● What is required
When you reach the line that contains "Screen dimensions: 1080x417", begin copying exactly and continue through the last line below. Do not copy pictures.

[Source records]

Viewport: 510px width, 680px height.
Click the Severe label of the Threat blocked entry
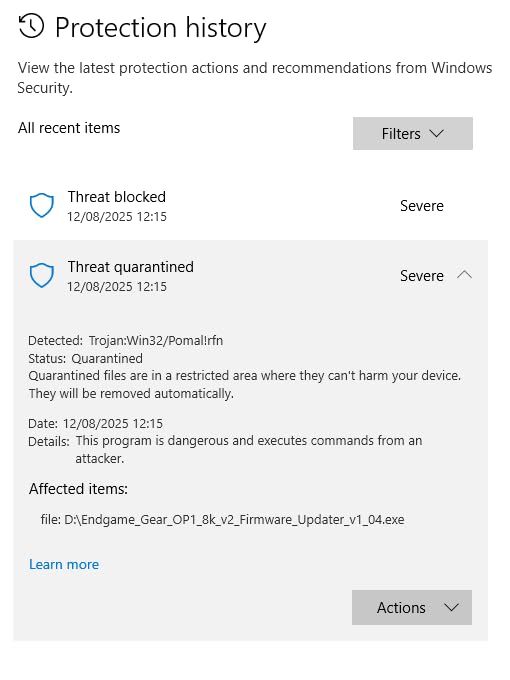coord(422,206)
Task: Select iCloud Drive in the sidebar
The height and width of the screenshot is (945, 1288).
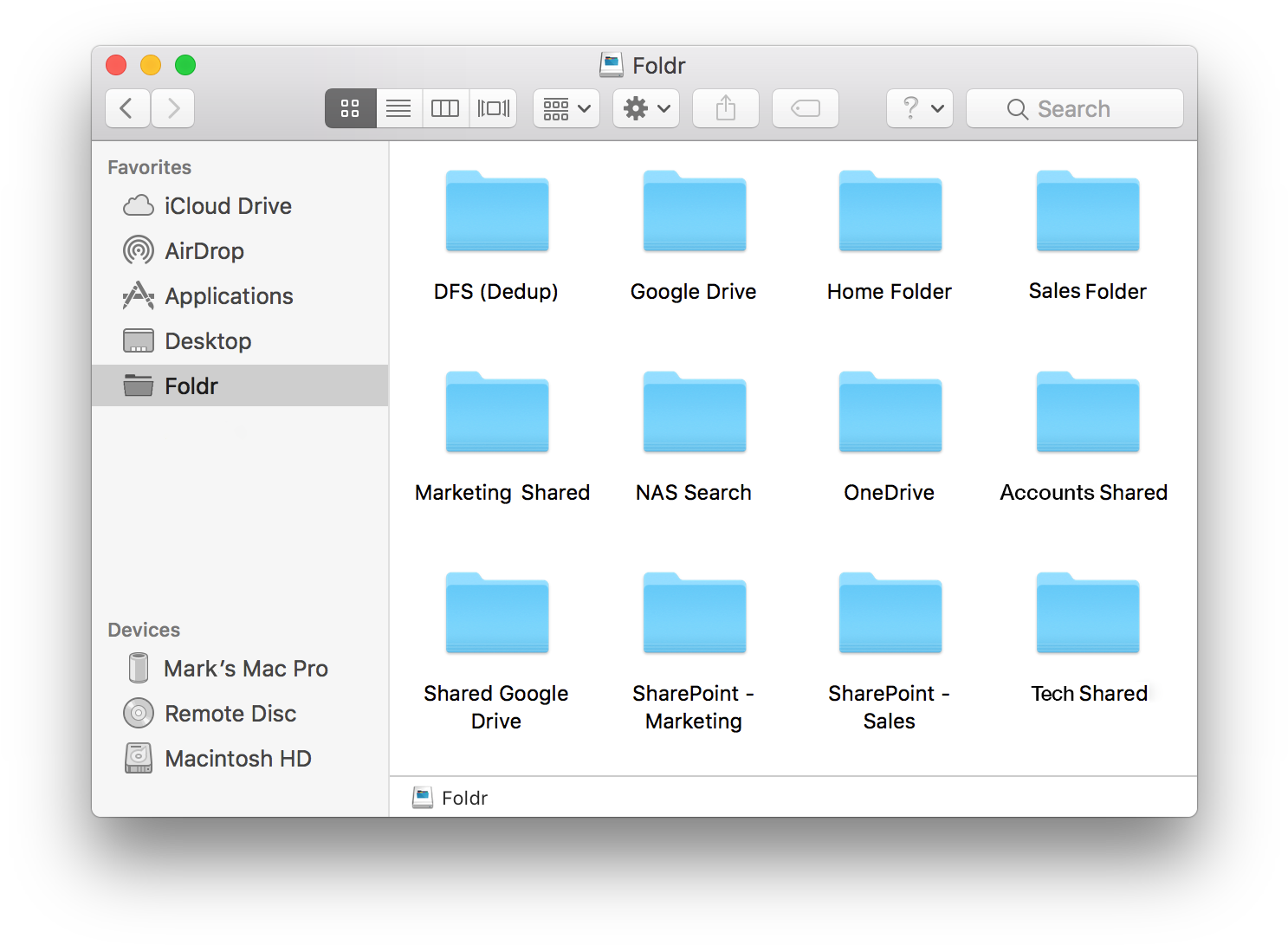Action: coord(227,205)
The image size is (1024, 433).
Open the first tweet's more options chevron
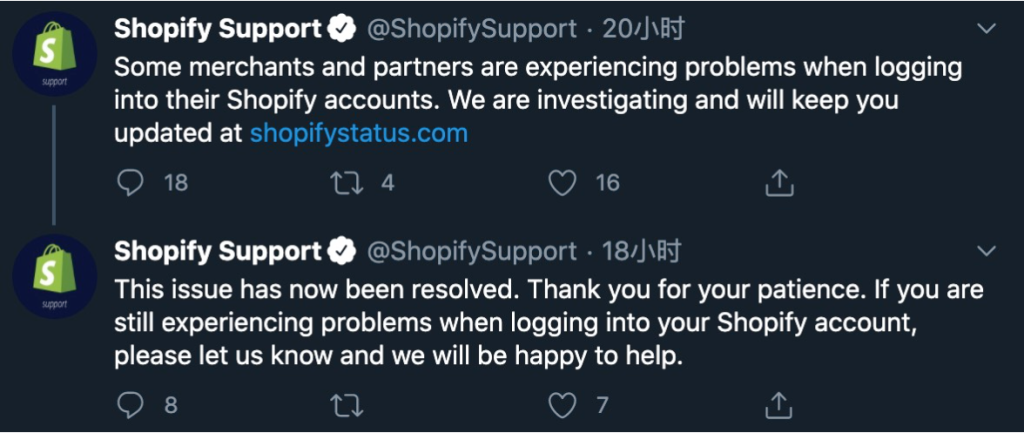tap(987, 29)
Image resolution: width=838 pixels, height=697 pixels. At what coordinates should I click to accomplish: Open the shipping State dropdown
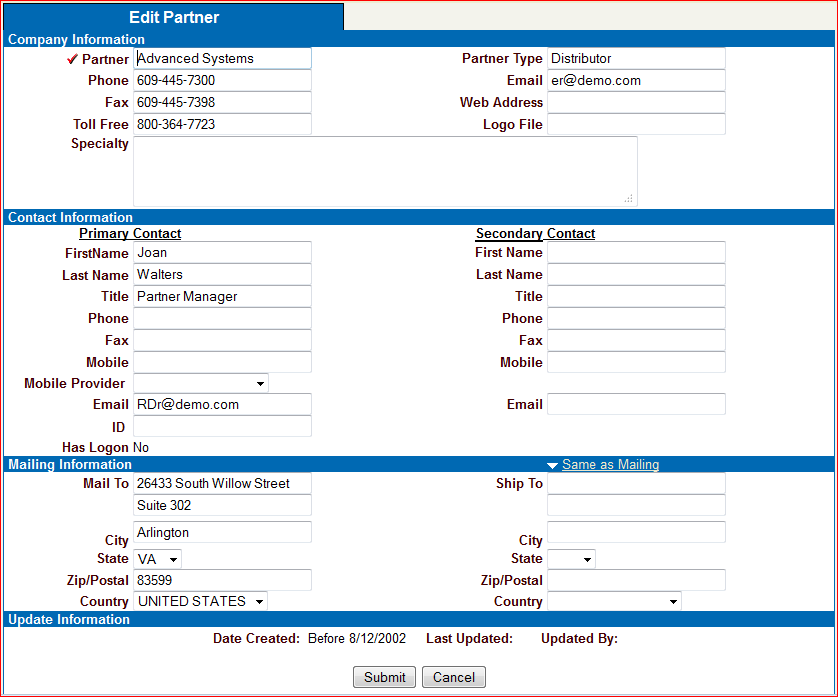pos(571,559)
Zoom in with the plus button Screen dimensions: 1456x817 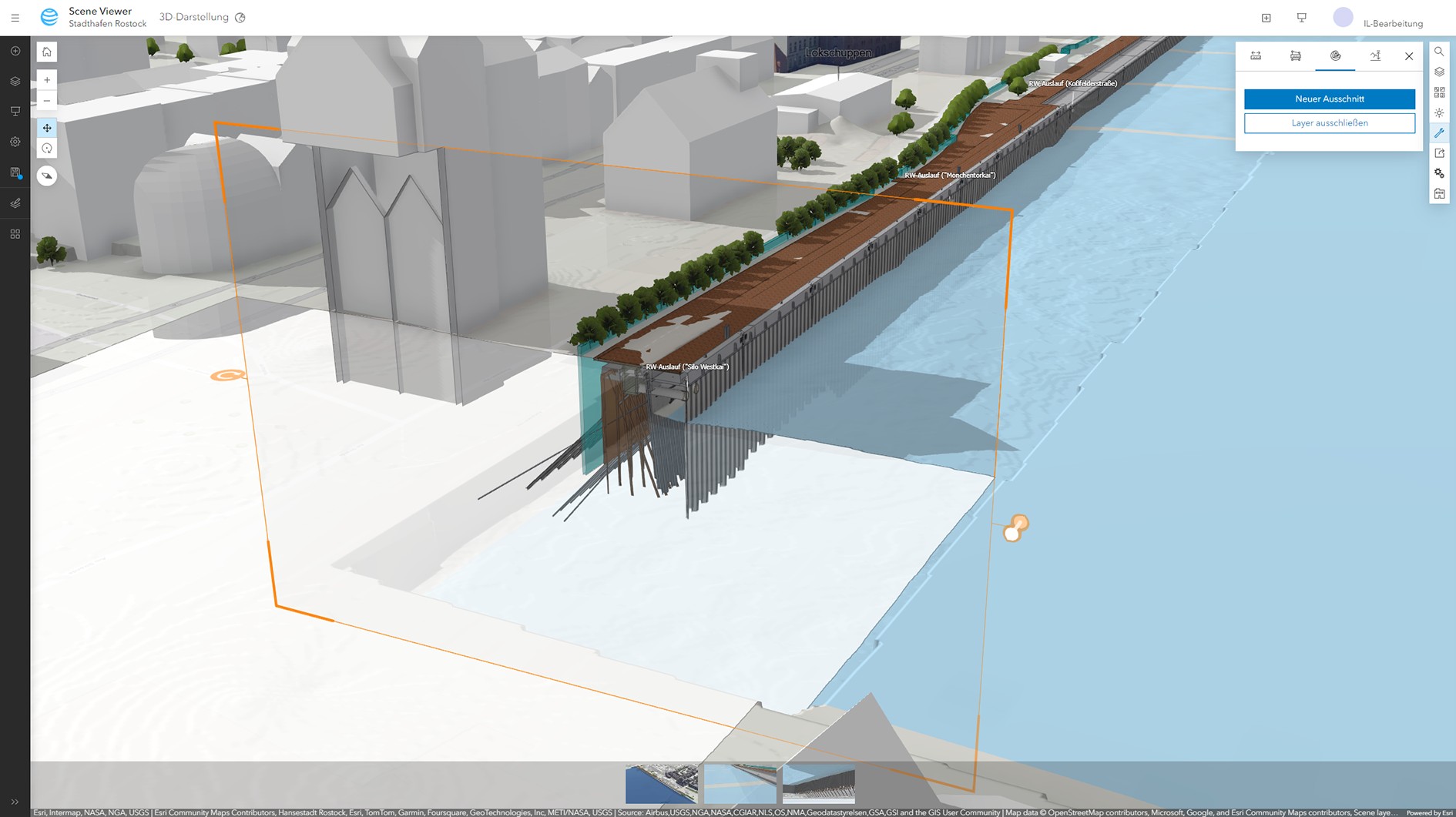[47, 80]
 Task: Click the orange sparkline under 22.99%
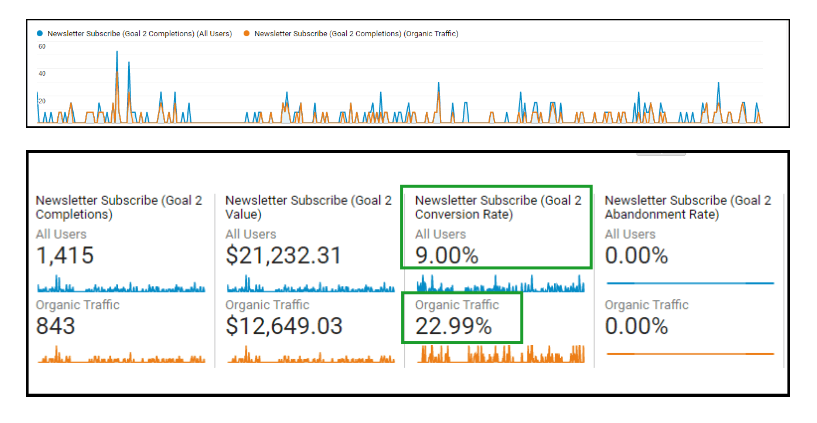pyautogui.click(x=500, y=354)

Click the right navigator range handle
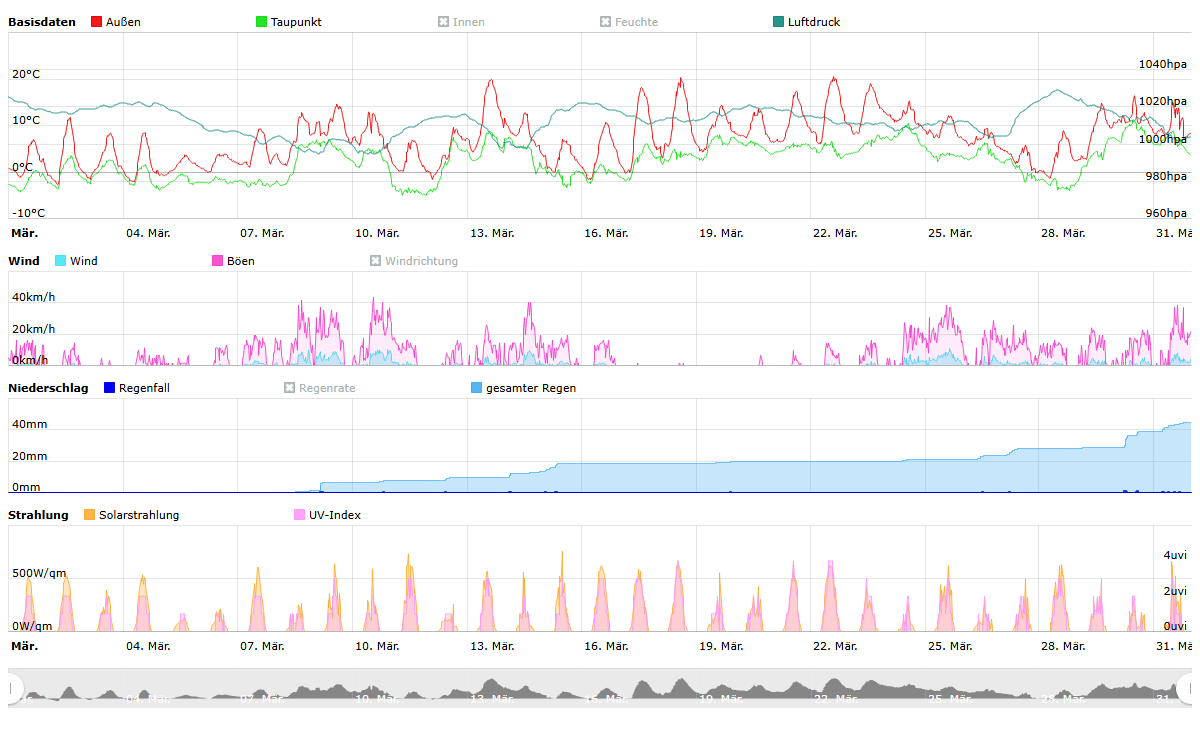(1187, 688)
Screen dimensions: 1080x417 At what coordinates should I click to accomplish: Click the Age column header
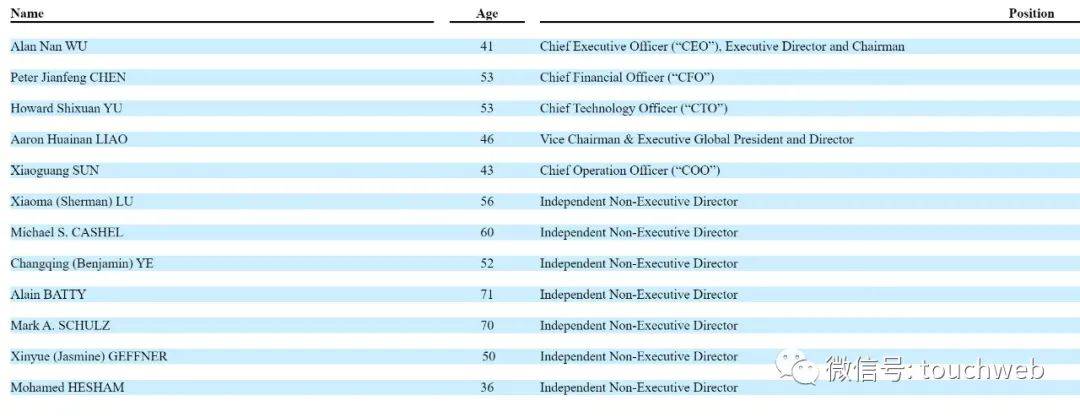[486, 14]
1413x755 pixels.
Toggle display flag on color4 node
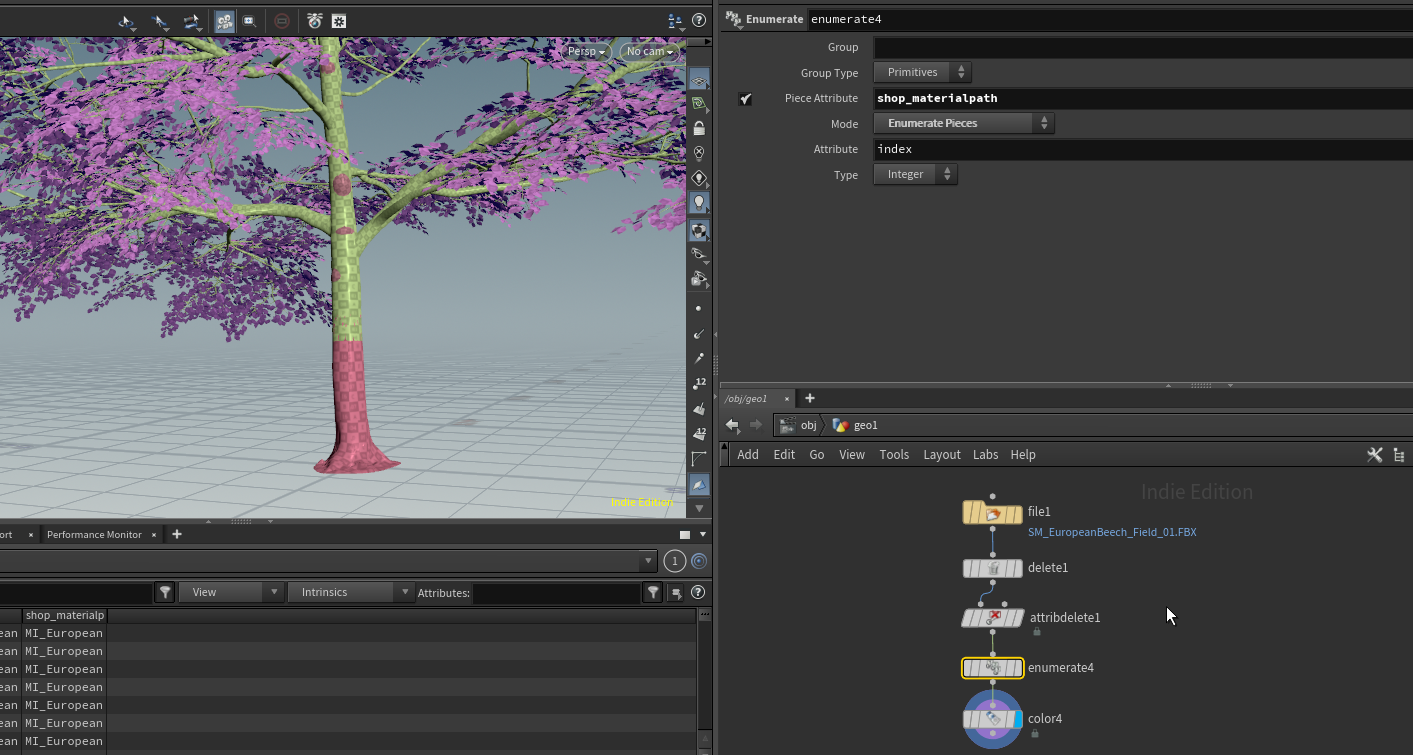click(1016, 719)
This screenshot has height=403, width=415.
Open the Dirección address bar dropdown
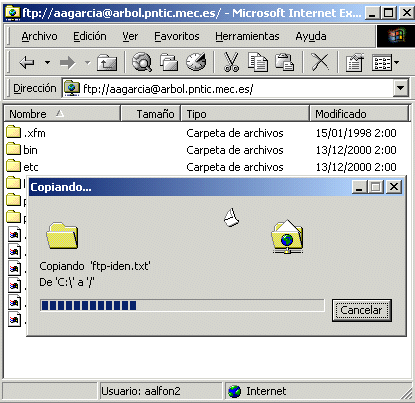[401, 88]
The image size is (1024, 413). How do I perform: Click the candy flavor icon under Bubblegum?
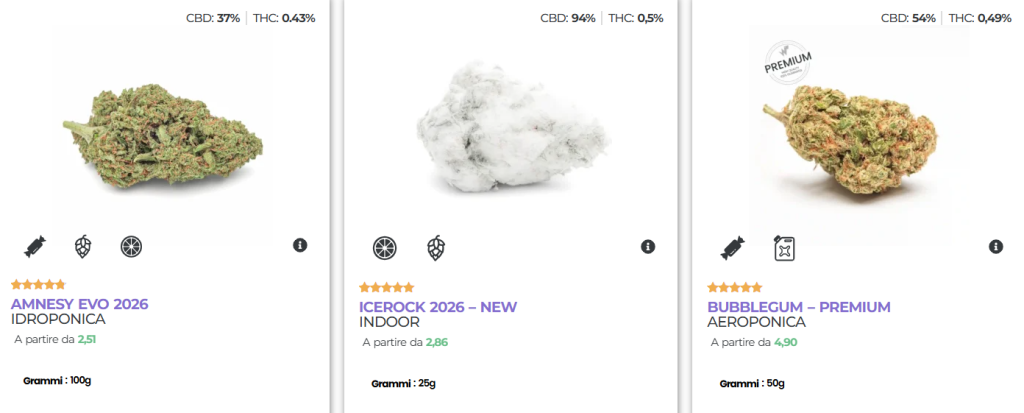click(x=732, y=247)
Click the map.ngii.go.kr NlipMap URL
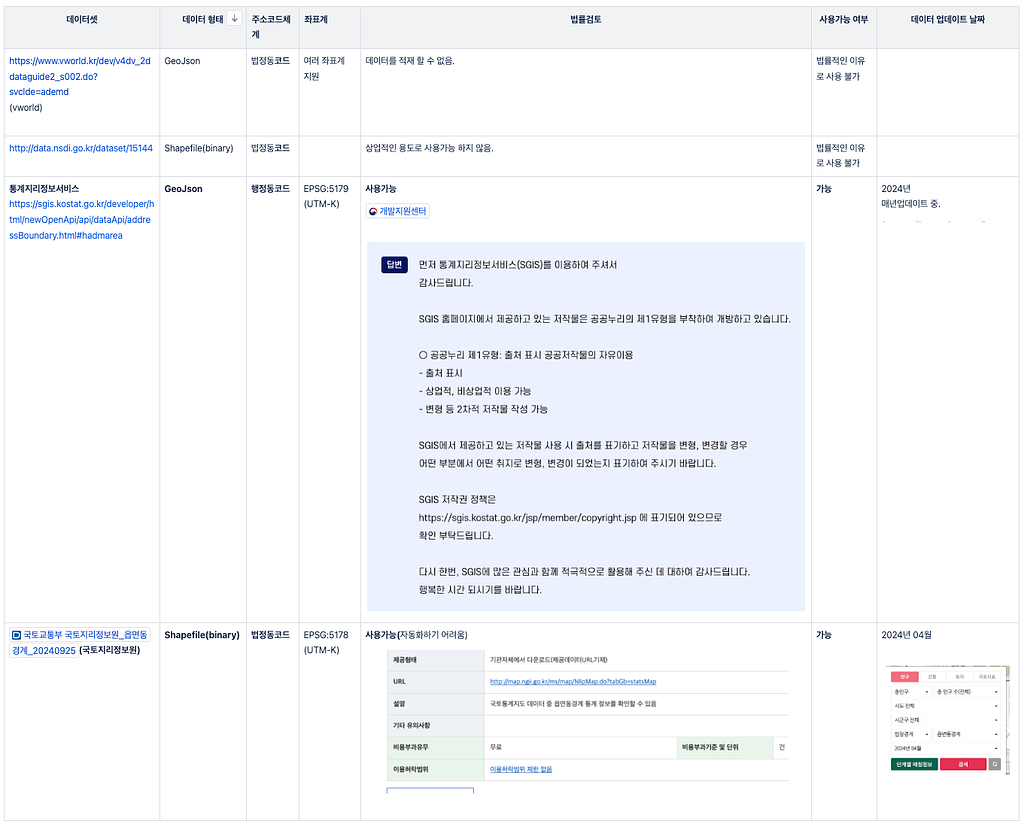Screen dimensions: 1024x825 pos(573,681)
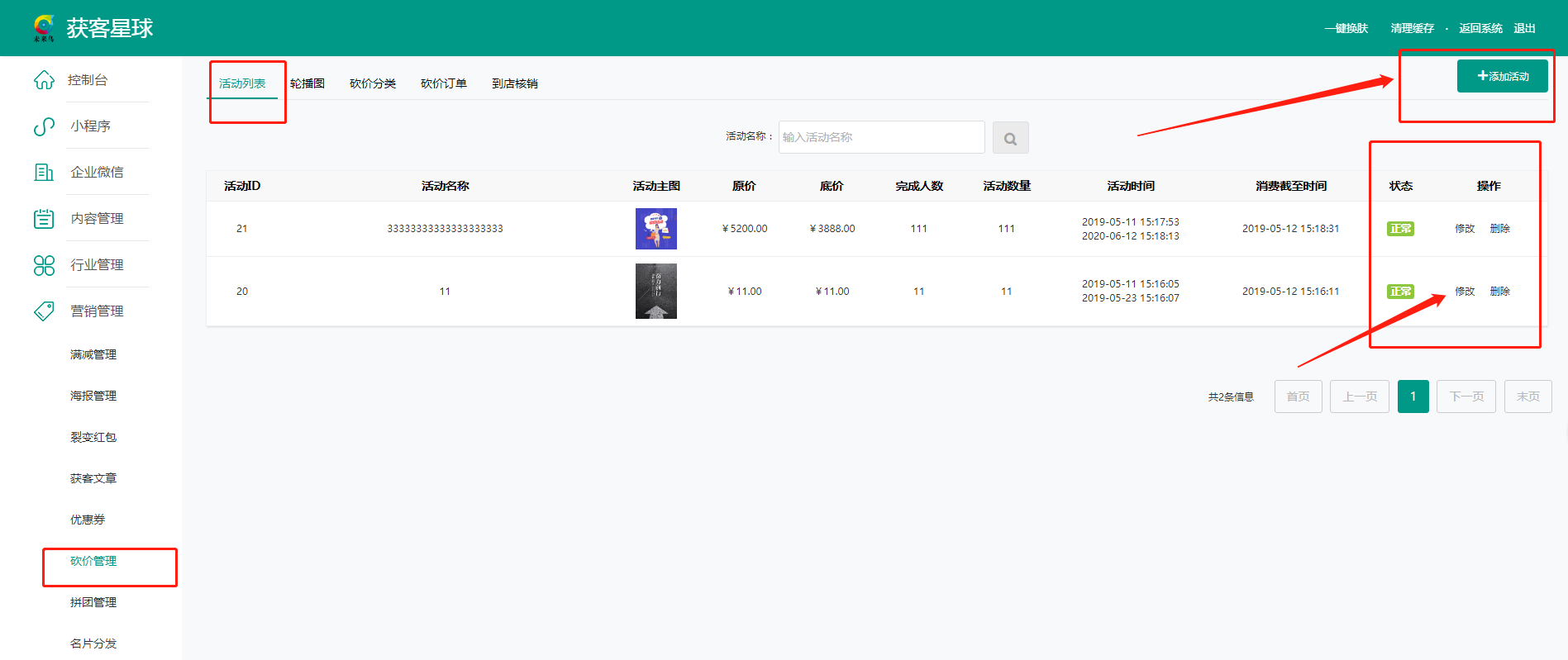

● Written response
Screen dimensions: 1080x417 At what coordinates should I click to accomplish: Click the Age column header
[486, 14]
1413x755 pixels.
Toggle display flag on color4 node
click(1016, 719)
This screenshot has height=403, width=415.
Open the Dirección address bar dropdown
[401, 88]
The image size is (1024, 413). How do I perform: Click the candy flavor icon under Bubblegum?
click(x=732, y=247)
Click the map.ngii.go.kr NlipMap URL
Screen dimensions: 1024x825 pos(573,681)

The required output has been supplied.